DIAPHYSEAL DYSPLASIA

DIAPHYSEAL DYSPLASIA
 


DEFINITION:

A congenital bone dysplasia characterized by progressive bone formation within the diaphyseal region of long bones and cranial hyperostosis.
EPIDEMIOLOGY:

* incidence: rare
* age of onset:
o midchildhood
* risk factors:
o familial - autosomal dominant with variable penetrance
+ many de novo mutations resulting in sporadic cases
+ chrom. #: 19q13.1-19q13.3
+ gene: beta 1-latency-associated peptide (beta 1-LAP)
o M = F

PATHOGENESIS:
1. Background

* disease orginially described by E.A. Cockayne then further characterized by M. Camurati and G. Engelman all in the 1920's
* also called by the following names:
o Progressive Diaphyseal Dysplasia
o Camurati-Engelmann Syndrome
o Engelmann Syndrome
o Ribbing Disease
o Osteopathia Hyperostotica Scleroticans Multiplex Infantilis

2. Genetic Defect

* hypothesized that a mutation in the beta 1-LAP gene -> enhanced activation of Transforming Growth Factor (TGF)-beta 1 -> suppression of fibroblast growth + proliferation of osteoblasts -> enhanced bone formation -> hyperostosis and sclerosis of the diaphysis of long bones (Saito, T. et al., J. Biol. Chem. 276(15): 11469 (2001).)
* 3 different missense mutations have been identified in the beta 1-LAP gene (Kinoshita et al., Nature Genetics 26: 19-20 (2000).)

CLINICAL FEATURES:
1. Musculoskeletal Manifestations

* a wide variance in phenotypic expression (i.e., asymptomatic to severely handicapped)
* muscular pain
* muscular weakness (especially around the pelvic girdle)
* muscular wasting
* wide-based waddling gait
* varus or valgus deformities of the knees
* flexion deformities of the elbows, knees, and/or hips
* scoliosis and/or increased lumbar lordosis
* thin body habitus
* flat feet

2. Complications

* fractures of long bones
* cranial nerve compression (i.e., optic nerve)
* raised intracranial pressure

3. Others

* delayed puberty
* feeding problems

INVESTIGATIONS:
1. Skeletal X-Rays
1. Long Bones

* most evident in the femur and tibia but the long bones of the upper limbs can also be affected
* progressive diaphyseal broadening with thickened cortices
* irregular cortical thickening and sclerosis
* irregular endosteal and periosteal opposition
* narrowing of the medullary canal
* the metaphyseal and epiphyseal regions tend to be spared
* Erlenmeyer flask defects

2. Skull

* cranial hyperostosis particularly at the base of the skull
* focal sclerosis at the base of the skull

3. Others

* wide, poorly modeled metacarpals and phalanges
* vertebral sclerosis confined to the posterior part of the vertebral bodies and arches (on CT)
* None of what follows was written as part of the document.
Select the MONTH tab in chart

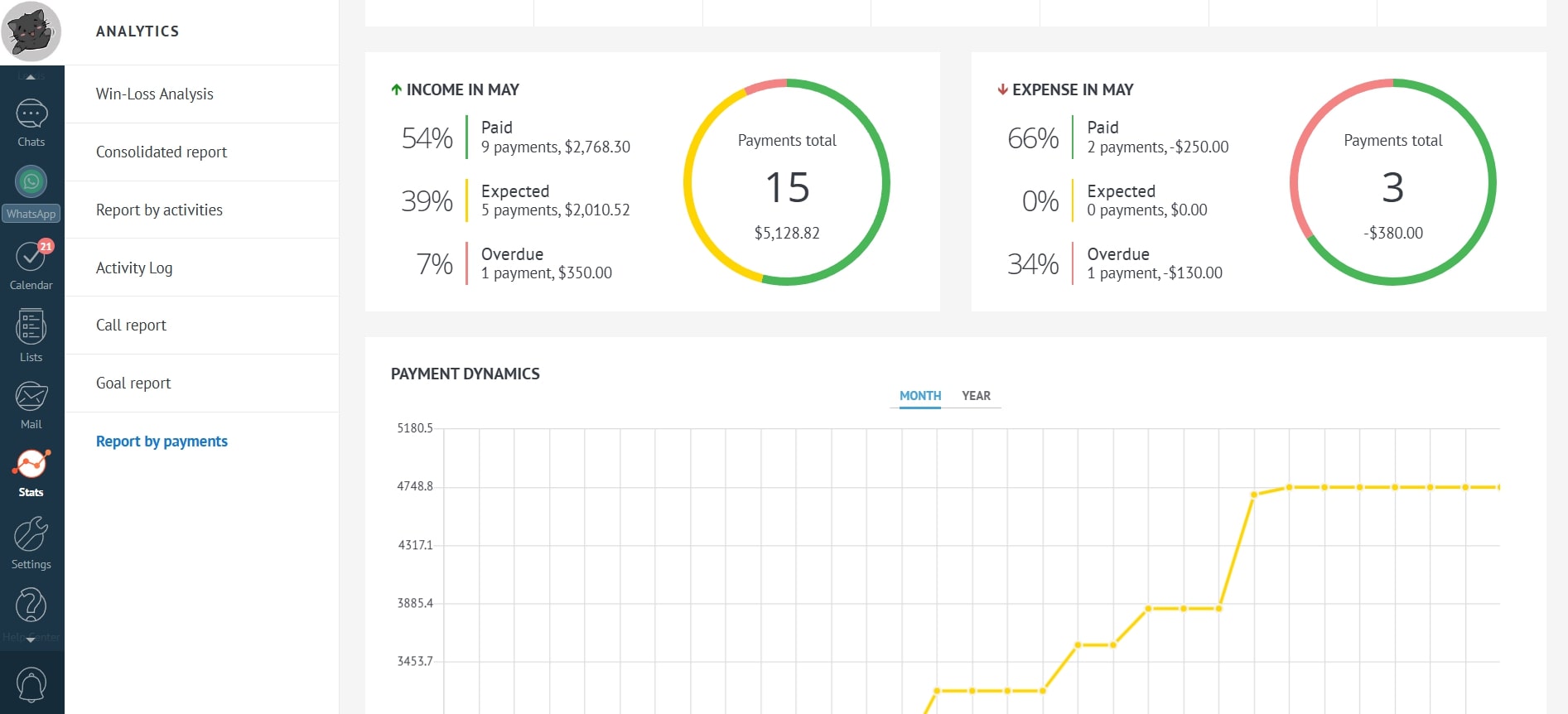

2. Molecular Characterization

* identification of a mutation in the beta 1-LAP gene

MANAGEMENT:
1. Supportive

* multidisciplinary approach:
o Paediatrics, Rheumatology, Orthopedics, Physiotherapy

2. Medical

* steroid therapy (refer to a Rheumatologist for management)
* ? Pamidronate

3. Prognosis

* normal life span and intelligence
* tends to present in midchildhood, reaches an advanced stage in adolescence and remains static or advances slowly in adulthood

REFERENCES:
1. Buyse, Mary-Louise. Birth Defects Encyclopedia (2nd Edition). p. 531-532 (1994).
2. Jones, K.L., Smith's Recognizable Patterns of Human Malformation Syndromes (5th Edition). p. 480-481.
3. Ghadami, M. et al., Genetic Mapping of the Camurati-Engelmann Disease Locus to Chromosome 19q13.1-q13.3. Am. J. Hum. Genet. 66(1): 143 (2000).